Organizers of Wednesday’s protests called the deceased “fallen heroes” and said they had to show up at the toll booth to remember them.

There was sometimes an impasse between security forces and protesters, who made a handful of arrests, including a man who was being interviewed by CNN.

Ahead of the commemorative event, organizers and the Lagos State Police Commissioner agreed that the only way a protest could take place was in vehicles and not by steps on the street.

However, some of the protesters took to the streets chanting “solidarity forever” and “how many of us are you going to kill? “

Police quickly released tear gas to disperse those demonstrating in the streets, calling them “disbelievers” in a media interview.

Meanwhile, at a press conference in Abuja on Wednesday, the Nigerian government again denied that police fired on protesters on October 20 last year – calling it a “phantom massacre” – and called described CNN’s reports of the shooting as “baseless”. “

In a report released Tuesday, the mother of a 32-year-old man who took part in last year’s protest at Lekki’s tollgate told CNN how she found him lying in a pool of blood on the ground after running to the scene when she heard about the shooting.

“When I saw my son I screamed and held him … There was too much blood, there was a gunshot wound on his chest.
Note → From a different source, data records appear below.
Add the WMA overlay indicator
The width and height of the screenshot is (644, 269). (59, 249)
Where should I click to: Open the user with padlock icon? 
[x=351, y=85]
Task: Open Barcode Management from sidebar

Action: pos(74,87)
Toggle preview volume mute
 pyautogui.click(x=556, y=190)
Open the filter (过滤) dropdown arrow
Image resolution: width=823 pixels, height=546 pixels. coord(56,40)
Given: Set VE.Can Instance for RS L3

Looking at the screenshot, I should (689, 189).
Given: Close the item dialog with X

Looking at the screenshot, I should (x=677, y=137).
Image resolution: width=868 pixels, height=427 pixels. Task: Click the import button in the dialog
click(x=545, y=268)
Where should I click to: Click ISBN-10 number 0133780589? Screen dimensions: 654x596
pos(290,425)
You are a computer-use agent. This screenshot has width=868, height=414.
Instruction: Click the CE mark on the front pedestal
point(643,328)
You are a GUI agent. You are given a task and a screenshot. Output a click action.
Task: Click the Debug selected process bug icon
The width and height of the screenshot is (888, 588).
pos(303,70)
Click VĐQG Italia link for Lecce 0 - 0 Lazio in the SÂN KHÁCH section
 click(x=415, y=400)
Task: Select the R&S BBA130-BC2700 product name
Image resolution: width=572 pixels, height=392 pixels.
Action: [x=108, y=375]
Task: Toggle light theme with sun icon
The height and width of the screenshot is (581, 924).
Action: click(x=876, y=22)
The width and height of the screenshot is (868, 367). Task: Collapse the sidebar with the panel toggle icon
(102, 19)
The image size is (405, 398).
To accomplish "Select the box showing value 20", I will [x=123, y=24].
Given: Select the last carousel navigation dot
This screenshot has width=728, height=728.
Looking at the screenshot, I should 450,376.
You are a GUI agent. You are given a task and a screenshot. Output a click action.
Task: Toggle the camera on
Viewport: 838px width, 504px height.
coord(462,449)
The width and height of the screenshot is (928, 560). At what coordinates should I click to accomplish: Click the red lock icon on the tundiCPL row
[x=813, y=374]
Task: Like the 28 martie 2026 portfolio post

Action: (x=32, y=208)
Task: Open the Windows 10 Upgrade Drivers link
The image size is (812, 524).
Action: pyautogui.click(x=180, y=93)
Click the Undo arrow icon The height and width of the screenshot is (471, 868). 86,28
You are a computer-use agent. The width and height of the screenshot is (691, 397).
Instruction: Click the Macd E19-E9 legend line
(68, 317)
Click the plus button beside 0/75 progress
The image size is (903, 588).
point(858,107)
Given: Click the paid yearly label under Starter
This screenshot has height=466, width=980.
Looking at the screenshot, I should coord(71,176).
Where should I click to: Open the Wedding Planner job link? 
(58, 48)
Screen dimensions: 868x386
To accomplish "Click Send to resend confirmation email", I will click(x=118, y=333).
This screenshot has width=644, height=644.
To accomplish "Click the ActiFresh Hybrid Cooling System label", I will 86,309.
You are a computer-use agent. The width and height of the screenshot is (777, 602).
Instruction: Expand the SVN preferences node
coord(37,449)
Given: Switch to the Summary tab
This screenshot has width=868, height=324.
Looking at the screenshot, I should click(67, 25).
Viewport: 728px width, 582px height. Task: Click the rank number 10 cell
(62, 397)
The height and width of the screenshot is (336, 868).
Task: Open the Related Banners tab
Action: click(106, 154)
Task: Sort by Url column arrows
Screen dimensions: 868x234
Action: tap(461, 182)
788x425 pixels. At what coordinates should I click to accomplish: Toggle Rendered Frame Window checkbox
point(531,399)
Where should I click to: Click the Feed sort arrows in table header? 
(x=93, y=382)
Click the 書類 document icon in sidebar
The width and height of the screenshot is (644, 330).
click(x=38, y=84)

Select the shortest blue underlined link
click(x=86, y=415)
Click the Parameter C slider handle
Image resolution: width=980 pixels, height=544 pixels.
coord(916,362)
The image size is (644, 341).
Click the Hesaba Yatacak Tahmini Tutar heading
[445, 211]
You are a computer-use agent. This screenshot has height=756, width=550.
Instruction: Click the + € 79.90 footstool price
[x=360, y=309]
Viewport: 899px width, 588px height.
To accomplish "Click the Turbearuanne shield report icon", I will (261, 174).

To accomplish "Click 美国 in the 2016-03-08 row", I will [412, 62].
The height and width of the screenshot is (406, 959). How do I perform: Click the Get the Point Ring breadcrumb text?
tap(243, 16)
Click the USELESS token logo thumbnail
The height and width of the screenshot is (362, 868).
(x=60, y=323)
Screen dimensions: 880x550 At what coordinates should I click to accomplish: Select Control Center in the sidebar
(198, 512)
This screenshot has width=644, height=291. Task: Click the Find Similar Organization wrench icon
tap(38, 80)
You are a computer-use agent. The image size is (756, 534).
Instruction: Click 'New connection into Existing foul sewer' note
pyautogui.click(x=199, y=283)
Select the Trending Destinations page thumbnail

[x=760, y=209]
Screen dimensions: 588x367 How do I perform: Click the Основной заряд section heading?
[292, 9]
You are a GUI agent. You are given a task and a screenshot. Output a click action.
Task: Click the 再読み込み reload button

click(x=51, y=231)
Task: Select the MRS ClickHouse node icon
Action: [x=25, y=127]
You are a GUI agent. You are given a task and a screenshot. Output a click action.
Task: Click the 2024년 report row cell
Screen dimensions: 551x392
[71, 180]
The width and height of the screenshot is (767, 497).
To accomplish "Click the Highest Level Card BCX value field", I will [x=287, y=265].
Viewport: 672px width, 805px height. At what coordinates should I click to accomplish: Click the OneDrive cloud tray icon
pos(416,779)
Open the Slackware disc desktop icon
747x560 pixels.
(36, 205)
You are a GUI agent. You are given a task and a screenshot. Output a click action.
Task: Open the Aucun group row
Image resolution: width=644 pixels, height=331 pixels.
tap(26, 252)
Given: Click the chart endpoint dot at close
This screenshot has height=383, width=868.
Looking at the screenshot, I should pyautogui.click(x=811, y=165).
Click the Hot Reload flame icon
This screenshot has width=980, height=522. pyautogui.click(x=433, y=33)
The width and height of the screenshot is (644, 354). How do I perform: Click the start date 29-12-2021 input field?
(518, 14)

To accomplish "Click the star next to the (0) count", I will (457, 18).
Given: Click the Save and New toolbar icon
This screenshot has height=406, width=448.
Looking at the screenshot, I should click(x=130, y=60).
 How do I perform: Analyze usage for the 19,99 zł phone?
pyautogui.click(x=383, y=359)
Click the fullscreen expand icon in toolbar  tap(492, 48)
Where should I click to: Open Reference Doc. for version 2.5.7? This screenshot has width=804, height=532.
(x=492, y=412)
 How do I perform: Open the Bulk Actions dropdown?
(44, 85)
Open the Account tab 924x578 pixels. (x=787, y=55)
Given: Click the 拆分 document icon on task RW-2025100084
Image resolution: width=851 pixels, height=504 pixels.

His clothes were torn and the bullet came out. her back, “she said, crying.

Her son died in her arms as she tried to take him to the hospital. A year later, she is still waiting for answers on what happened.

CNN also spoke to several families during an investigation last year who had yet to locate the bodies of their missing loved ones – protesters at the toll booth – who, according to dozens of eyewitnesses, were shot dead, from first by members of the Nigerian army, then by members of the Nigerian army. hours later by the police.
There is no official toll, but an Amnesty International investigation found that at least 12 people died at the Lekki tollgate and another site on October 20 last year.

Eyewitnesses told CNN they saw the military remove a number of bodies from the scene.

The #EndSARS protests lasted nearly two weeks in October 2020 before being silenced by the Lekki toll shooting. Their initial demands were the shutdown of a notorious police unit known as the Special Anti-Robbery Squad, or SARS, but the marches turned into protests campaigning for police reform and an end to bad governance. in the oil-rich country.

CNN’s Stephanie Busari reported from Lagos and Nimi Princewill from Abuja.